* DATA UNDER STUDY:
►
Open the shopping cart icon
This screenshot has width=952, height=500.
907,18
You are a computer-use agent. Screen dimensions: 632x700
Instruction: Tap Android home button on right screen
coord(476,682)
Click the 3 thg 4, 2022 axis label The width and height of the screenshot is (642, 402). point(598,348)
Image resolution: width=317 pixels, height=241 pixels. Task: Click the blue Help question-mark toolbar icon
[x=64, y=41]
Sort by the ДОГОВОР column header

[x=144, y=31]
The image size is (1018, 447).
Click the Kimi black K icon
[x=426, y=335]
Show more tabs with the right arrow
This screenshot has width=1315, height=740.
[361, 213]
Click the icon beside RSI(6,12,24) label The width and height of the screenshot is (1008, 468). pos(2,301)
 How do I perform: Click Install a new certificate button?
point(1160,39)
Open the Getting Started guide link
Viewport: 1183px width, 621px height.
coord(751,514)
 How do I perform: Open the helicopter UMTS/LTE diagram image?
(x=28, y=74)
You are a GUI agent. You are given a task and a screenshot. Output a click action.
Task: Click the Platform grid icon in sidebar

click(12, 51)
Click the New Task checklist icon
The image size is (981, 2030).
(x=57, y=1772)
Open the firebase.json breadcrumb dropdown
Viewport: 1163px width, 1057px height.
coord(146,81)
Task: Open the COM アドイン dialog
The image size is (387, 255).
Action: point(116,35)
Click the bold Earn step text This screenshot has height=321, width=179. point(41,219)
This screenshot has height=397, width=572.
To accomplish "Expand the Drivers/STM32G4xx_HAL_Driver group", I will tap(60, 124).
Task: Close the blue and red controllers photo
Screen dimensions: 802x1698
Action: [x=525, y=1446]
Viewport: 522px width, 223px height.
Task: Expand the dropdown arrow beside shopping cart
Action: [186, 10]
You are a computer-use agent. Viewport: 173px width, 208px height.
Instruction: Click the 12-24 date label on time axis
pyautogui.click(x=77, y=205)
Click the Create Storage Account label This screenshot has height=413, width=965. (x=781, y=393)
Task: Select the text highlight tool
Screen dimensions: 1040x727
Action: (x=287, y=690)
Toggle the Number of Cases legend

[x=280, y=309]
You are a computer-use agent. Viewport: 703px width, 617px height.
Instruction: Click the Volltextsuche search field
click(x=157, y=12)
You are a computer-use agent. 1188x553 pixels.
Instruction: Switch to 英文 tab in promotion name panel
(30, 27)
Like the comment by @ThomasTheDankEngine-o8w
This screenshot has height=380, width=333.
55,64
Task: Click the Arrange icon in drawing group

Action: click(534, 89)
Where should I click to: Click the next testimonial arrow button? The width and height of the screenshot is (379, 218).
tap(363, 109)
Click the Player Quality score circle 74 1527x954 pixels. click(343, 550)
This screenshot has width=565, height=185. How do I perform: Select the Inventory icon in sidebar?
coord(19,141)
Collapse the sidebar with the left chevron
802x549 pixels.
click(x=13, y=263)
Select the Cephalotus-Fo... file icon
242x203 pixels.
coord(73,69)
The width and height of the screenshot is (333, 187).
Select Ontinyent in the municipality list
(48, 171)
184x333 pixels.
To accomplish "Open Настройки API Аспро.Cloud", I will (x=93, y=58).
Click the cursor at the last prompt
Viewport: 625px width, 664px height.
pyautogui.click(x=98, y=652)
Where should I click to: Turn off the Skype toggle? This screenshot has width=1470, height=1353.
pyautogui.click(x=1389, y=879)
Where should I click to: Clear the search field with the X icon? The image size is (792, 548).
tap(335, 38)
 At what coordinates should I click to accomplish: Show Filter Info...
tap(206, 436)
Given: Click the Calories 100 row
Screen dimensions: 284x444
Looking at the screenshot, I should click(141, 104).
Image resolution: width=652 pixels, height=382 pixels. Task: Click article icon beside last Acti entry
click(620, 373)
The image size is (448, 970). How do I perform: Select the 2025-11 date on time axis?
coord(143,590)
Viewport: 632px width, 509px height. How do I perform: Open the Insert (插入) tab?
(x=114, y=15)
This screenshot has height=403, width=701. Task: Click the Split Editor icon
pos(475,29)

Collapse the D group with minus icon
◄
* EXERCISE DESCRIPTION: Both end lines included, restate word for word the lines above from the line with "Instruction: Click the 12-24" to the line with "Task: Select the text highlight tool", and nothing else.

* OUTPUT:
Instruction: Click the 12-24 date label on time axis
pyautogui.click(x=77, y=205)
Click the Create Storage Account label This screenshot has height=413, width=965. (x=781, y=393)
Task: Select the text highlight tool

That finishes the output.